Este día circuló un video de la presidenta de México, Claudia Sheinbaum Pardo, donde enfrentó la reacción de una escena que generó múltiples interrogantes sobre la congruencia entre su actuación y el supuesto intento de acoso próximo a la mandataria.
Según el material audiovisual difundido, un individuo habría roto parcialmente el cerco de seguridad y se acercó a centímetros de distancia de la mandataria con intenciones inapropiadas.
Luego de la difusión del video, los usuarios discutieron la pasiva reacción de la presidenta Claudia Sheinbaum mostrada en el vídeo del supuesto acosador, con la agresiva reacción que tuvo con el Diputado Federal Armando Corona, quién en un video distinto se había acercado a ella para tomarse una selfie, por lo que la discusión social se centró en la actuación de la mandataria frente en ambos escenarios.
La grabación del supuesto acoso mostró a la Presidenta Claudia Sheinbaum manteniendo su postura institucional y, en su momento, tomando medidas protocolarias para resguardar su entorno, sin que se percibieran intentos impulsivos de ella para apartar a su supuesto acosador.
Sin embargo, la controversia cobró atención ante la percepción de que el hecho podría haber sido utilizado por ciertos sectores para proyectar una narrativa de vulnerabilidad en un marco de alta tensión política, tras el caso del alcalde de Uruapan, Michoacán, Carlos Manzo, quien habría muerto precisamente tras un ataque en su contra luego de que el agresor burlara la seguridad de los elementos que la SEDENA le había asignado al edil de Uruapan.

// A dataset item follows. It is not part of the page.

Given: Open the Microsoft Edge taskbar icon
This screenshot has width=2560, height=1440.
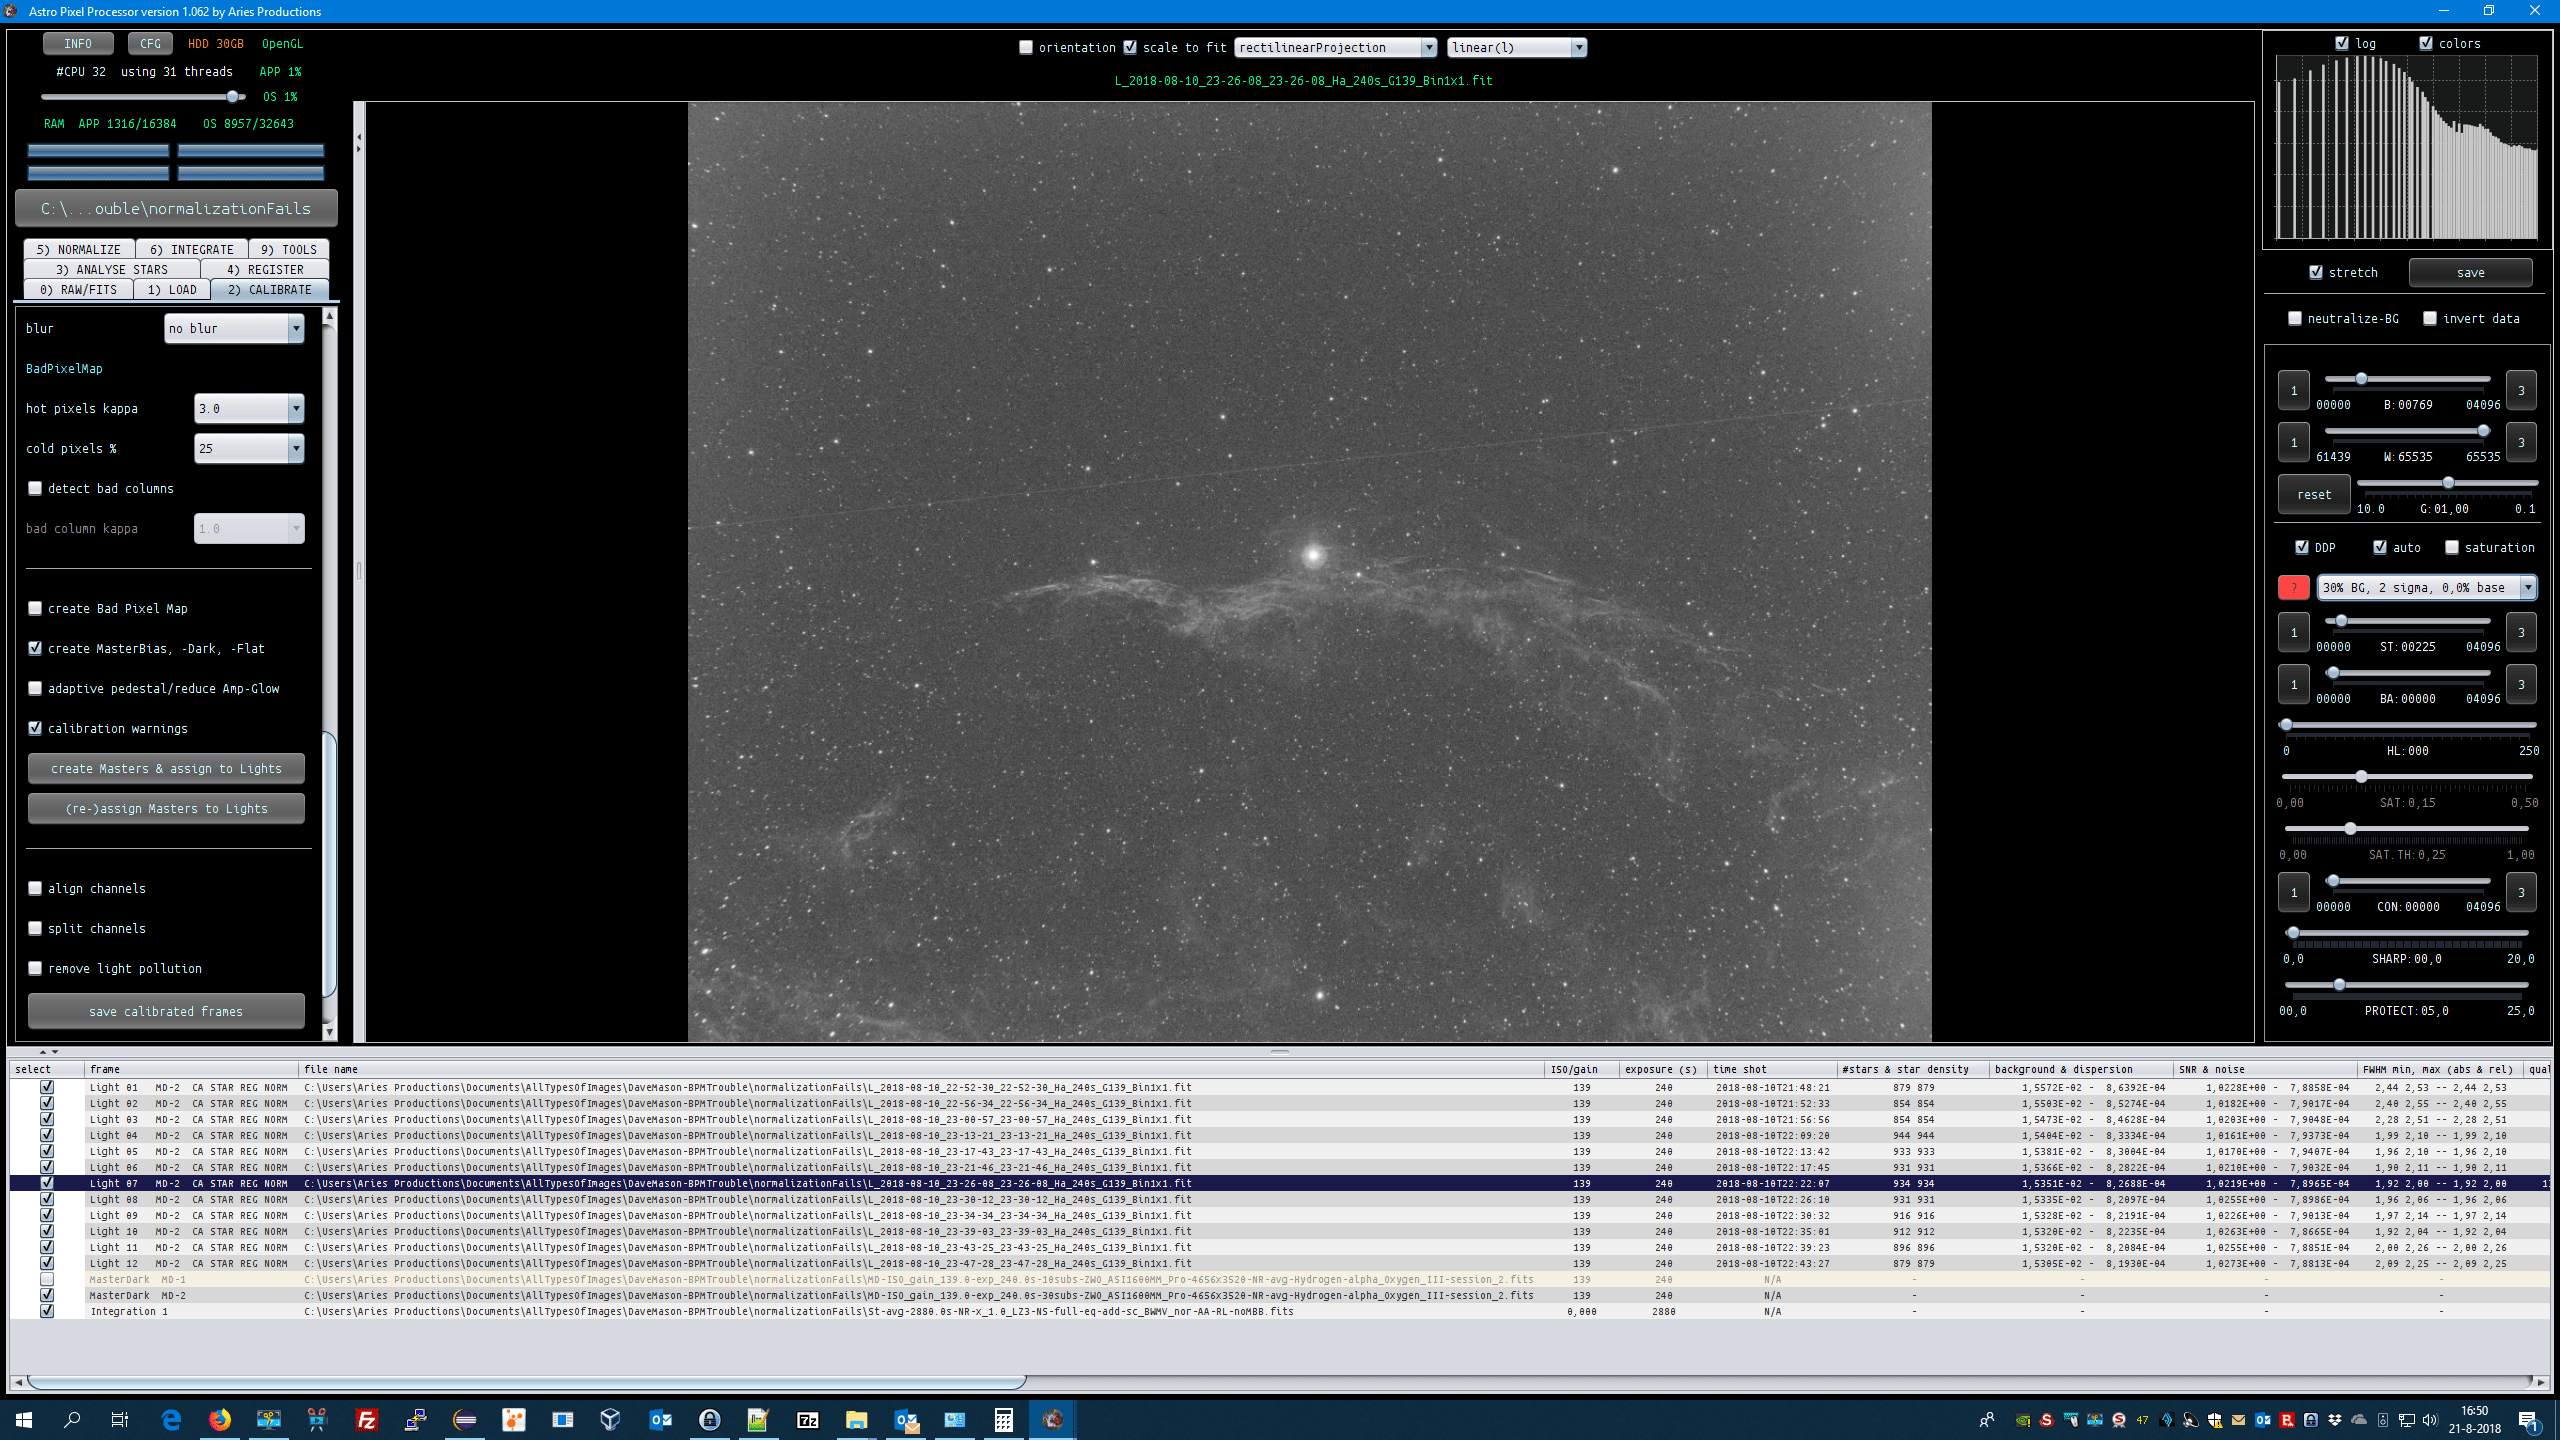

El clima de descontento en Michoacán, y en gran parte del país, por la percepción de abandono por parte de autoridades estatales y federales a Carlos Manzo, intensificó la sospecha de que el video difundido del supuesto acoso que sufrió la presidenta, podría haberse replicado con la intención de desviar la atención de la problemática de inseguridad e ingobernabilidad por el caso de Michoacán.